Tuesday, July 22, 2008
IDE's Flakey Idea Makes Swiss Snowjob Easier
Proof that when we develop a technology to help Eretz Israel, Hashm rewards us in ways that we may not be aware of.
Here IDE Technologies developed a technology that would desalinate water for Eilat, then they found it had a use in cooling mineshafts (especially helpful in places with active geothermal vents, like Nevada, where the era of the Comstock Load was punctuated by sudden flooding of superheated water, killing miners instantly), and then using that same technology to sell snow to the Swiss! Excellent!
Get this technology to Tahoe too! We could use a little early skiing! (Hey, I'm in favor of year-round skiing, myself!!)

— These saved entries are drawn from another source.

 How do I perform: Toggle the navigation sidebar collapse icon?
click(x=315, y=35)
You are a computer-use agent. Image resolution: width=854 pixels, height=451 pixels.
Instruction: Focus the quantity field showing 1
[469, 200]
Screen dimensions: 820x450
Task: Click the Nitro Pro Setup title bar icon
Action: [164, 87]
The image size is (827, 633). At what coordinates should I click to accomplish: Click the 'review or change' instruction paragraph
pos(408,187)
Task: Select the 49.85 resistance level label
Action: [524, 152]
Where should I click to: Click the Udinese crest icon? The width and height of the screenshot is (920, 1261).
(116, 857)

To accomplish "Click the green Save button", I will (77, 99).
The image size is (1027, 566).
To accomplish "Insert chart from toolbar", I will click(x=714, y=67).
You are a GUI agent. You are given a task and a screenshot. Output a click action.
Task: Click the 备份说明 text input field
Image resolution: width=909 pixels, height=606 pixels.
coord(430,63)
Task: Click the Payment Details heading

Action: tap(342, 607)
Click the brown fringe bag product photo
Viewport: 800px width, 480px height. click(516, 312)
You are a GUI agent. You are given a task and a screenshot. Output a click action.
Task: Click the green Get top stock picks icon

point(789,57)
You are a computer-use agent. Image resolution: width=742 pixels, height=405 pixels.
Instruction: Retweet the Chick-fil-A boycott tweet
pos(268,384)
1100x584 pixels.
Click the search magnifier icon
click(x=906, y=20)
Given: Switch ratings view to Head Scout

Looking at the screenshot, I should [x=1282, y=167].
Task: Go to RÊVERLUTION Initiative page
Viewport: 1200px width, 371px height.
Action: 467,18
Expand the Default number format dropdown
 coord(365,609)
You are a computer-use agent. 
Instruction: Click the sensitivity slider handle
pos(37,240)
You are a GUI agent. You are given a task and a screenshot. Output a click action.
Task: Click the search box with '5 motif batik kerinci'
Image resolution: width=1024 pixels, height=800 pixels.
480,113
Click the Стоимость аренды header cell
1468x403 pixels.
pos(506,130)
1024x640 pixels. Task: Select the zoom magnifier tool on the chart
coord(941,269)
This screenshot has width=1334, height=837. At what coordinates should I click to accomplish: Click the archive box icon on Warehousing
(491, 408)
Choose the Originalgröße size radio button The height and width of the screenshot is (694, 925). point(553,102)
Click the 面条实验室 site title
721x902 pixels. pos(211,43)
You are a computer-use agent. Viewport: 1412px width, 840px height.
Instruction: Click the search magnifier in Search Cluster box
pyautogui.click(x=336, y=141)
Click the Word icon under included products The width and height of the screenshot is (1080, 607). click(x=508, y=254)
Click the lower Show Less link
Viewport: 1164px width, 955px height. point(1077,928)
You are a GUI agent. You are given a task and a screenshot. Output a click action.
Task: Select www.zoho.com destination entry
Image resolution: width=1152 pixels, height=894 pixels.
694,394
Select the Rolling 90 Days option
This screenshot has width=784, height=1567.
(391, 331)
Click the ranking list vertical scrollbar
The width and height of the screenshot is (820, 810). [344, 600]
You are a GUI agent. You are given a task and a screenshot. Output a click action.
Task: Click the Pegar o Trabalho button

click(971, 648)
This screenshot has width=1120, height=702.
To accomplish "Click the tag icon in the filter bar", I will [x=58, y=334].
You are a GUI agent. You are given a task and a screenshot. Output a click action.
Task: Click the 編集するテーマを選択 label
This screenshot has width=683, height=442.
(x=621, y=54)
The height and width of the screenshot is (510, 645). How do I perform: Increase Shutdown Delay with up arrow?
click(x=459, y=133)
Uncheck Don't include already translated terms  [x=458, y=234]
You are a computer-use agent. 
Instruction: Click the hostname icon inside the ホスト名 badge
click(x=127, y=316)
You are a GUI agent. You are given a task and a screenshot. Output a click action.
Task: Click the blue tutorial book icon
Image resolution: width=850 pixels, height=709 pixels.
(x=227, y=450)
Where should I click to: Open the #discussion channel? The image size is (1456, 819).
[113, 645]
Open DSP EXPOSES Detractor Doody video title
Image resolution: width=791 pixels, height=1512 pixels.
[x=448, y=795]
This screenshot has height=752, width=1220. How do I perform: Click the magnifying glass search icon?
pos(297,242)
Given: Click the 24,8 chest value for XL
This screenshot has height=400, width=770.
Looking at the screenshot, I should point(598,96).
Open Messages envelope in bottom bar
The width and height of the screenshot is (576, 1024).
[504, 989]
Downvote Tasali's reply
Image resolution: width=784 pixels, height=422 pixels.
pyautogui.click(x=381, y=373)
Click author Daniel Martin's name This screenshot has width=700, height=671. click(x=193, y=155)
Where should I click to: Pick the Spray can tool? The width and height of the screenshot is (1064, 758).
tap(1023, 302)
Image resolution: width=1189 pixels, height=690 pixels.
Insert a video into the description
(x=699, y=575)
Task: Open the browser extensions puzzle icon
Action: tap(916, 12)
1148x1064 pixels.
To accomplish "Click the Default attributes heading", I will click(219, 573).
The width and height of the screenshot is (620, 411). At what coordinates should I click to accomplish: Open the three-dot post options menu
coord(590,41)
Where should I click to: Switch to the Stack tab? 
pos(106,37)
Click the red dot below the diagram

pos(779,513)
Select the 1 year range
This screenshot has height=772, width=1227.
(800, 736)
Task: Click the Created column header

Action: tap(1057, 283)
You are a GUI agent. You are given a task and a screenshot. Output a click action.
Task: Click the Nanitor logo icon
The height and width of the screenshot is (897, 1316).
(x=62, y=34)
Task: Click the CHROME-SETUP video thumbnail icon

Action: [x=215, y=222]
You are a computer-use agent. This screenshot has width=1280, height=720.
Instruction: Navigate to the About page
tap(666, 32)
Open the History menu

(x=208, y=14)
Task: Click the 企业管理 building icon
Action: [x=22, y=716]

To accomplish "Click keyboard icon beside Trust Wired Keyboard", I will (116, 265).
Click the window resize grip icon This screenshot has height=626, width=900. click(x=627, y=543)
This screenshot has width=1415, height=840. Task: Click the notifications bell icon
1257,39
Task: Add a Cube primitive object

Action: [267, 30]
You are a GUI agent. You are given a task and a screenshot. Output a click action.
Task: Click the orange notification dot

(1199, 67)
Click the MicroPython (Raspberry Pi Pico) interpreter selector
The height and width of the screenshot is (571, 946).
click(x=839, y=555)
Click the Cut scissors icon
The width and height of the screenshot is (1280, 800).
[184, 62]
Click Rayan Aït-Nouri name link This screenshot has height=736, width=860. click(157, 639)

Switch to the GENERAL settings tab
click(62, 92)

Israeli Company Dives Into the Snowmaking Biz
Tel Aviv, Israel - IDE Technologies (IDE), equally held by Israel Chemicals of the Israel Corporation and the Delek Group, is enlarging its core operations by introducing a unique refrigeration technology for producing man-made snow. Relying on its proprietary technology, which is used for additional applications such as thermal energy storage for building and district cooling, district heating, and deep mine cooling, the company has begun marketing snowmaking to the global ski and snowboard resort industry.
The Vacuum Ice Maker (VIM) technology, also known in Israel as the "Zarchin Process" was developed by IDE as early as the 1960s for seawater desalination in Eilat, Israel's southmost city, located in a desert area. Over the past 15 years, IDE has manufactured 10 icemakers for mine and building cooling and district heating by customer request.
Last year, IDE presented its snowmaking technology to representatives of the global ski industry, including leading ski resorts in the Alps. The first two snowmakers were sold to Zermatt in Switzerland and Austria's Pitztal, and are scheduled to be in operation by this fall. The investment in an IDE snowmaker,
exclusive of related costs, is approximately $2 million.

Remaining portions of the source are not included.